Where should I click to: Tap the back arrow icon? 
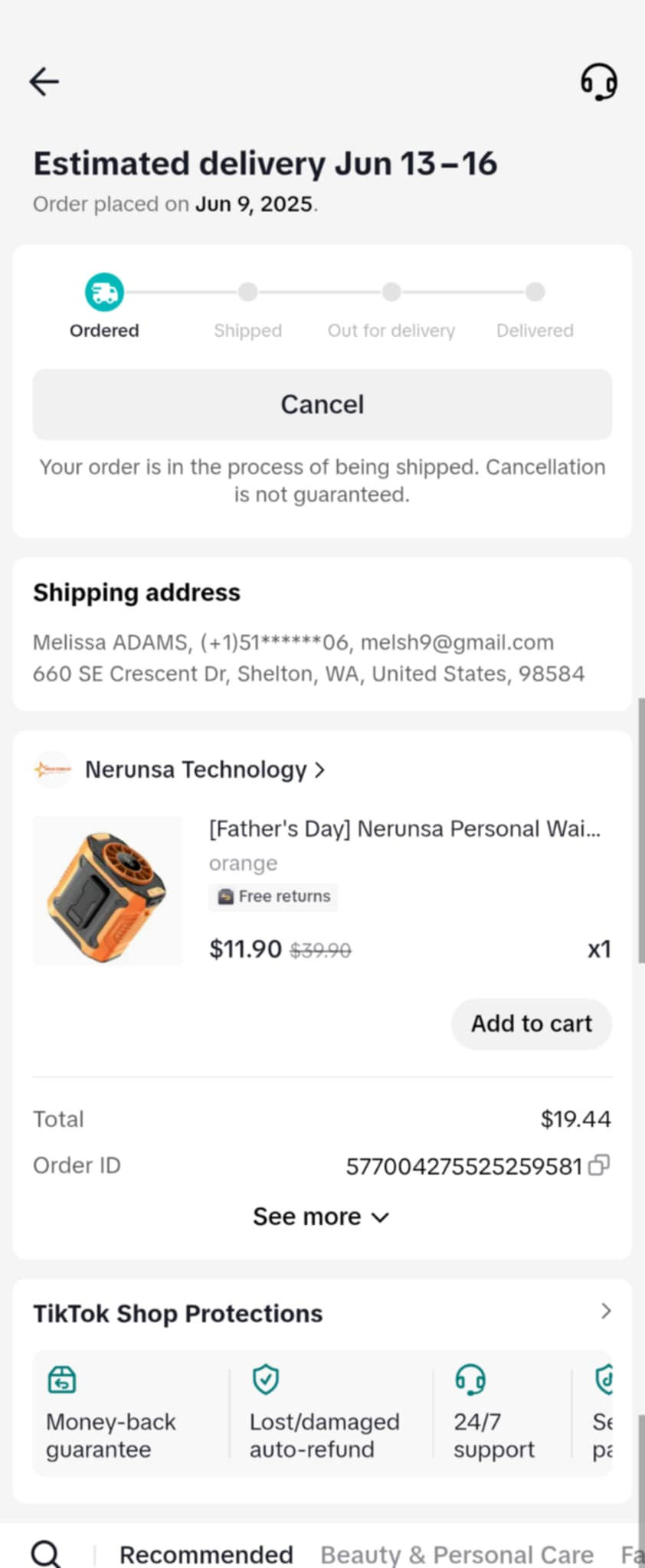pos(44,81)
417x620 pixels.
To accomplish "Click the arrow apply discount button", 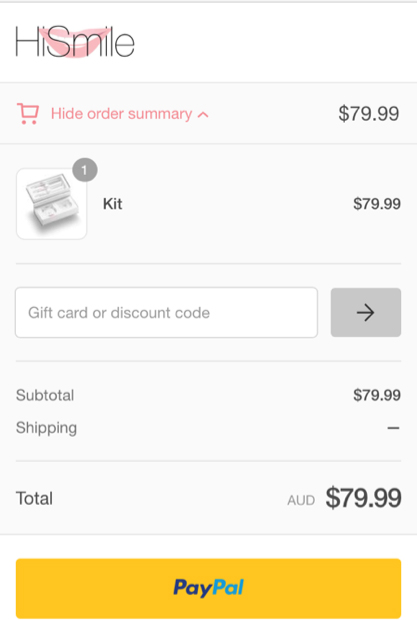I will point(366,312).
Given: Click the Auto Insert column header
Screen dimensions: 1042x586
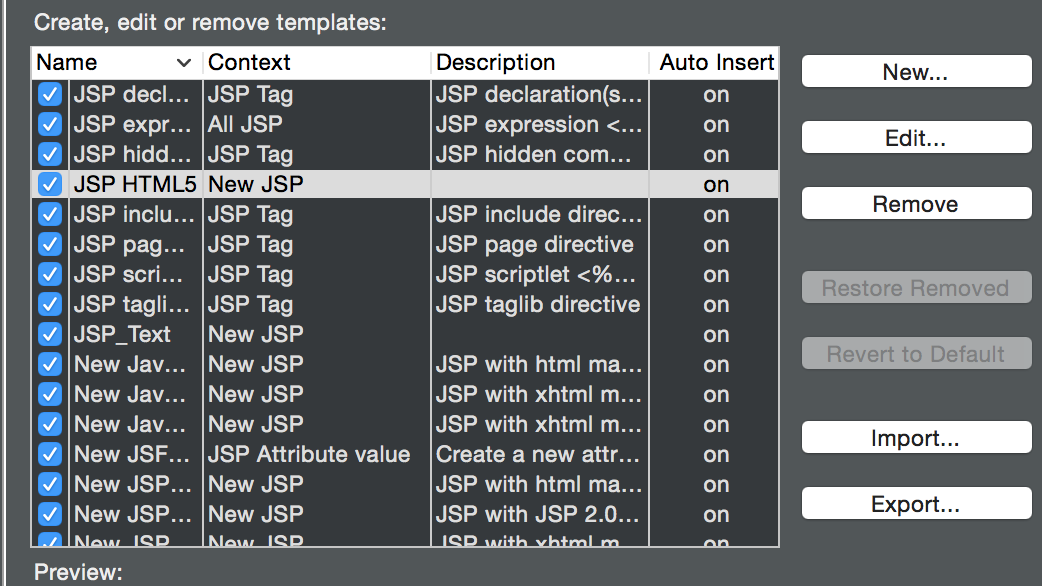Looking at the screenshot, I should click(716, 63).
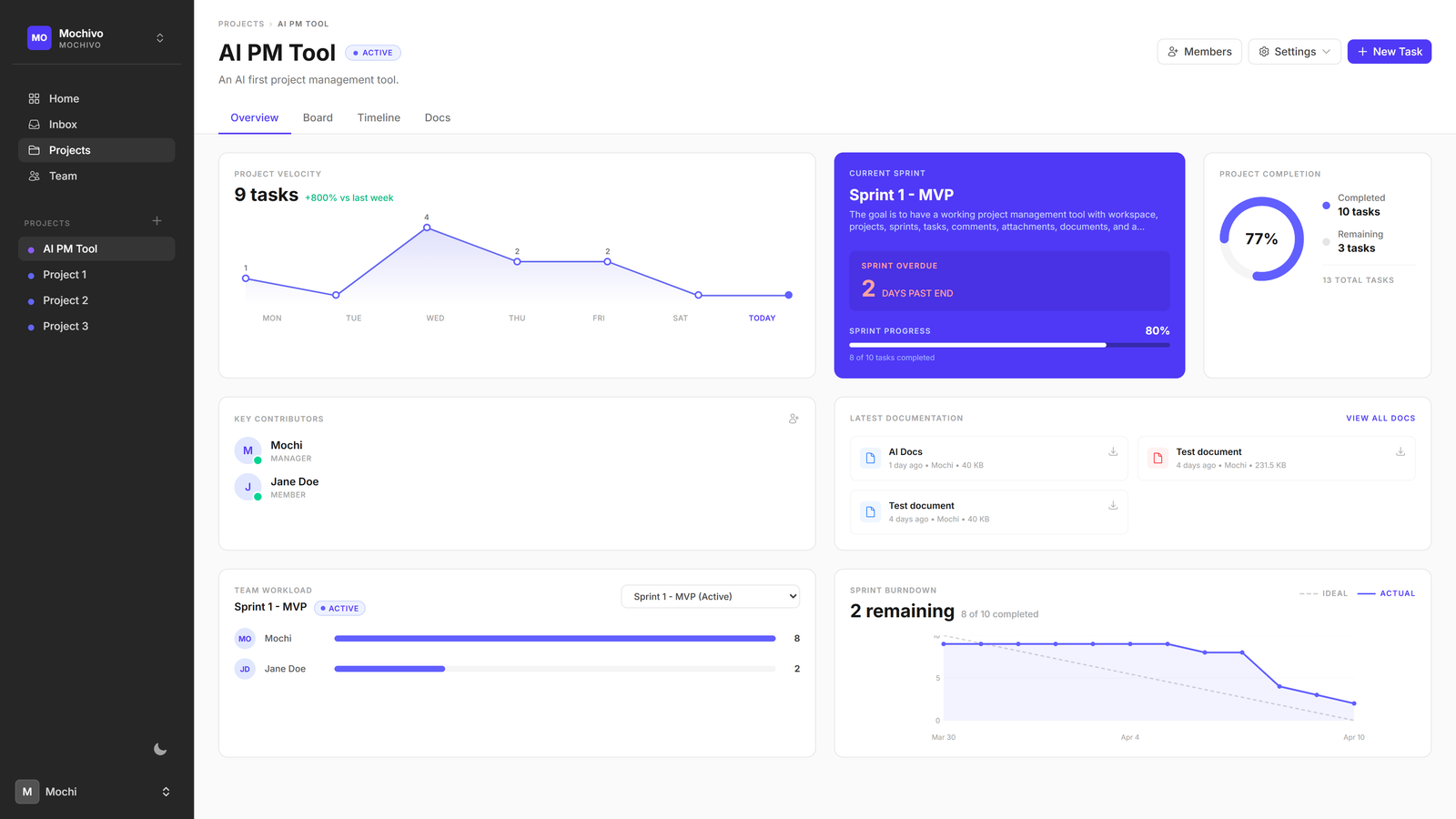Switch to the Timeline tab
The image size is (1456, 819).
pyautogui.click(x=379, y=118)
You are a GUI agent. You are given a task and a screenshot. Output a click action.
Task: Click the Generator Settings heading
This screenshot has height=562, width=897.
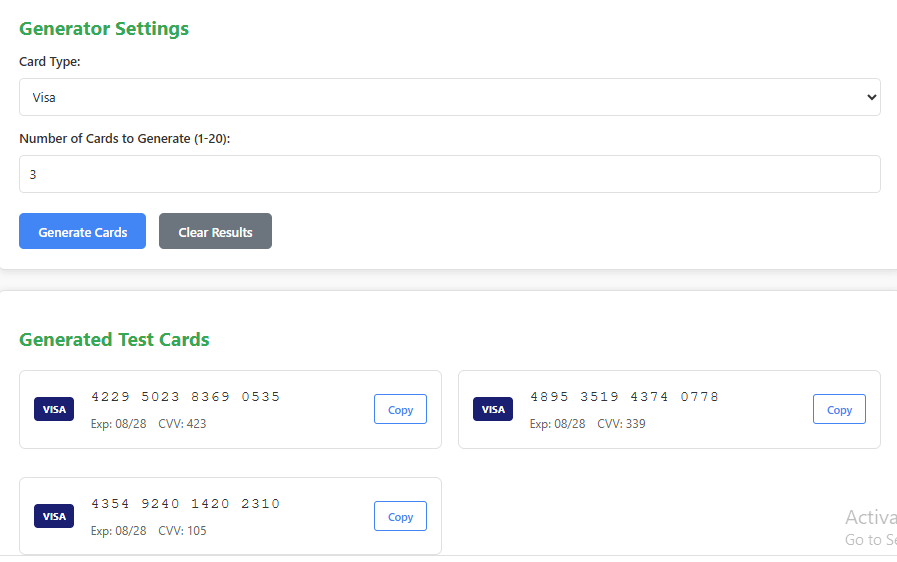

+ + + +

What you should do. Omit the pictures and write out exactly the lines from the one containing "Screen dimensions: 1042x586" through the last line of the material.

Solution.
Screen dimensions: 1042x586
Looking at the screenshot, I should click(716, 63).
Switch to the Timeline tab
The image size is (1456, 819).
pyautogui.click(x=379, y=118)
You are a GUI agent. You are given a task and a screenshot. Output a click action.
Task: Click the Generator Settings heading
This screenshot has height=562, width=897.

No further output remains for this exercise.